Relation Between Common Dispersion, Number of Significant DE Genes, and Group Separation
Yes, there can be relationships here, but they're not always straightforward— it depends on the data. Let's break it down:
Common Dispersion in edgeR: This is the estimated average biological variability (as the coefficient of variation squared) across genes after fitting the model. It's a measure of within-group noise/variation. Lower common dispersion means tighter replicates within groups, making it easier to detect DE (since signal-to-noise is higher).
Number of Significant DE Genes: This is influenced by both the magnitude of treatment effects (fold changes) and the dispersion. Higher dispersion (more within-group variability) typically leads to fewer DE genes because p-values are inflated (harder to achieve significance). Conversely, strong separation between groups often correlates with more DE genes, as it implies consistent, large fold changes across many genes.
Degree of Separation: This reflects between-group vs. within-group variance. If treatment causes strong, consistent shifts in expression, you'll see greater separation (e.g., in MDS/PCA). In breed A with greater dissimilarity than breed B:
- You might expect more sig DE genes in A, assuming the separation is driven by true biological differences (not noise).
- But dispersion could be lower in A if the within-group replicates are tight (low noise), enabling more DE detection. High dispersion in B could mask DE, leading to less separation and fewer DE genes.
- It's not a direct causal link—high dispersion can sometimes coincide with strong effects if the variability is biologically meaningful, but generally, low dispersion + high separation = more DE genes.

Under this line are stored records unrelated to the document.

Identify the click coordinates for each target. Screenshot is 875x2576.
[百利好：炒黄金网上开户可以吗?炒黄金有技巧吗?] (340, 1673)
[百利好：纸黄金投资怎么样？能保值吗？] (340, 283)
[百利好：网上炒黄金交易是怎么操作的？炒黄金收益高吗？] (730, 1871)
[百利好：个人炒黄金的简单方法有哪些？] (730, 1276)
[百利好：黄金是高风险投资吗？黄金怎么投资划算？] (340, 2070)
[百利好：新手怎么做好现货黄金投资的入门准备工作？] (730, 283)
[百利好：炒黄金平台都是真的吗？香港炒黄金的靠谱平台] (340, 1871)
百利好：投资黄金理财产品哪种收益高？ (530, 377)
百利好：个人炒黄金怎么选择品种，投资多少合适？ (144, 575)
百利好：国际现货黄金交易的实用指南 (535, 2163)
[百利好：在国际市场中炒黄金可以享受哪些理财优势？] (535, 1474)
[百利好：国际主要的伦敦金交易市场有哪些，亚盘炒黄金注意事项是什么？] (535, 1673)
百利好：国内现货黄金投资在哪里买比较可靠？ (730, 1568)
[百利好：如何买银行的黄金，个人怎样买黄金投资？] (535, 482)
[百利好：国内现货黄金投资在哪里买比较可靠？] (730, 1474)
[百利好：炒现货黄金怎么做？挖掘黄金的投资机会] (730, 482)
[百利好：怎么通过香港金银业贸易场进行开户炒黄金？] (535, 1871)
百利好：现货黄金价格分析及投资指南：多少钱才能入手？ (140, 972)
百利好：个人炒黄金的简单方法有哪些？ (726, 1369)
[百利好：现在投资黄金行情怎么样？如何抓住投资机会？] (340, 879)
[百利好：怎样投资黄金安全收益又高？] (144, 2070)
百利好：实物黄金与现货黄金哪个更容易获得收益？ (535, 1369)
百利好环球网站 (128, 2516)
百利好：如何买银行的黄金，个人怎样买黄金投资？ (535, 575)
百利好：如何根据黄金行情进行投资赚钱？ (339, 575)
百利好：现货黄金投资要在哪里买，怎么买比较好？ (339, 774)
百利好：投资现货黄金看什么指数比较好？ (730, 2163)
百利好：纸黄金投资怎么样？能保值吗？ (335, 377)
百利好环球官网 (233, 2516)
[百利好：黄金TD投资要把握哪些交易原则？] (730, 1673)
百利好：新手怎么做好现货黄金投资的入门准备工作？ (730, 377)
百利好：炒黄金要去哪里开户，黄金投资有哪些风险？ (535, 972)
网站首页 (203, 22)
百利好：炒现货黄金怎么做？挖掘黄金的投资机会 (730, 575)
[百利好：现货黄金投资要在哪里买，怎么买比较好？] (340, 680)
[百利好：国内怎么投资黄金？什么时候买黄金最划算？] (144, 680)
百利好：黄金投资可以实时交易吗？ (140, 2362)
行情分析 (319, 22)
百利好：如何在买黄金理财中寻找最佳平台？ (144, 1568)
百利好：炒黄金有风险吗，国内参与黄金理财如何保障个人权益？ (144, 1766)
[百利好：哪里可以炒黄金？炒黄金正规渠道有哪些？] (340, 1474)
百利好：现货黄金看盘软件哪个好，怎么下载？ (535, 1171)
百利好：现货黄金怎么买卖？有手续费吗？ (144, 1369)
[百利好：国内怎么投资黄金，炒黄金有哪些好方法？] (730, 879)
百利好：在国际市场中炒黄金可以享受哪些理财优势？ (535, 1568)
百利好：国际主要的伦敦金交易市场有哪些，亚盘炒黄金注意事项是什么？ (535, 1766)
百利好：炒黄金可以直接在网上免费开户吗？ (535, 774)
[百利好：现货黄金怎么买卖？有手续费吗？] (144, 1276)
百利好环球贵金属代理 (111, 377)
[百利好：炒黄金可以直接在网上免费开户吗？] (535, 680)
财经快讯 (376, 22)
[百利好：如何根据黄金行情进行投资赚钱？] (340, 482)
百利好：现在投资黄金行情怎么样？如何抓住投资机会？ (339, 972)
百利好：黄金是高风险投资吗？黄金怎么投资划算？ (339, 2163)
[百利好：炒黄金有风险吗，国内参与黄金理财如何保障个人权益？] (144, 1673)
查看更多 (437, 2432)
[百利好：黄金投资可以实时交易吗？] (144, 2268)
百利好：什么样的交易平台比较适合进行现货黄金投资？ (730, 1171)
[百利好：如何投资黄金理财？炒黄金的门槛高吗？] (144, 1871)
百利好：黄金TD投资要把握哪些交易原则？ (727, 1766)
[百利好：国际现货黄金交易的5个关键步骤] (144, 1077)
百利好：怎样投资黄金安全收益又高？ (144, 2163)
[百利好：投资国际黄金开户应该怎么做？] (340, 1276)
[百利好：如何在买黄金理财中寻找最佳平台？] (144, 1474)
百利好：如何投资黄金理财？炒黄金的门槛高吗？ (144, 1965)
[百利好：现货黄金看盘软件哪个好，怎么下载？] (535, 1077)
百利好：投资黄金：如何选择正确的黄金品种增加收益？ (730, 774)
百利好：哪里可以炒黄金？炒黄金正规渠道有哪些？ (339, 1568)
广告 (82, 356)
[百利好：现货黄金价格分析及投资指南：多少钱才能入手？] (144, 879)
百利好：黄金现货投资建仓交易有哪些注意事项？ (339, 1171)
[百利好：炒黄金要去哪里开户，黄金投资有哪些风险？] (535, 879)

In short: Greater separation often aligns with more DE genes and potentially lower dispersion (better signal-to-noise). Check this in your data by comparing edgeR's common.dispersion from each breed's GLM fit against your DE counts and divergence metrics. If you fit a full model across all breeds (with interaction terms like ~ Breed * Status), you can even test for breed-specific dispersions using quasi-likelihood F-tests in edgeR.
If that doesn't match your data, there could be other factors like batch effects or outliers—always worth checking with boxplots of dispersions or QQ plots.
Let me know if you need code tweaks or more details on implementing this. I've handled similar multi-group RNA-seq designs in pharma projects, so feel free to share more specifics.
Kevin
Hello friend, I do love Euclidean Distance --my favourite distance metric--- but I may not have time to respond - my sincere apologies. Working 10+ hour days here.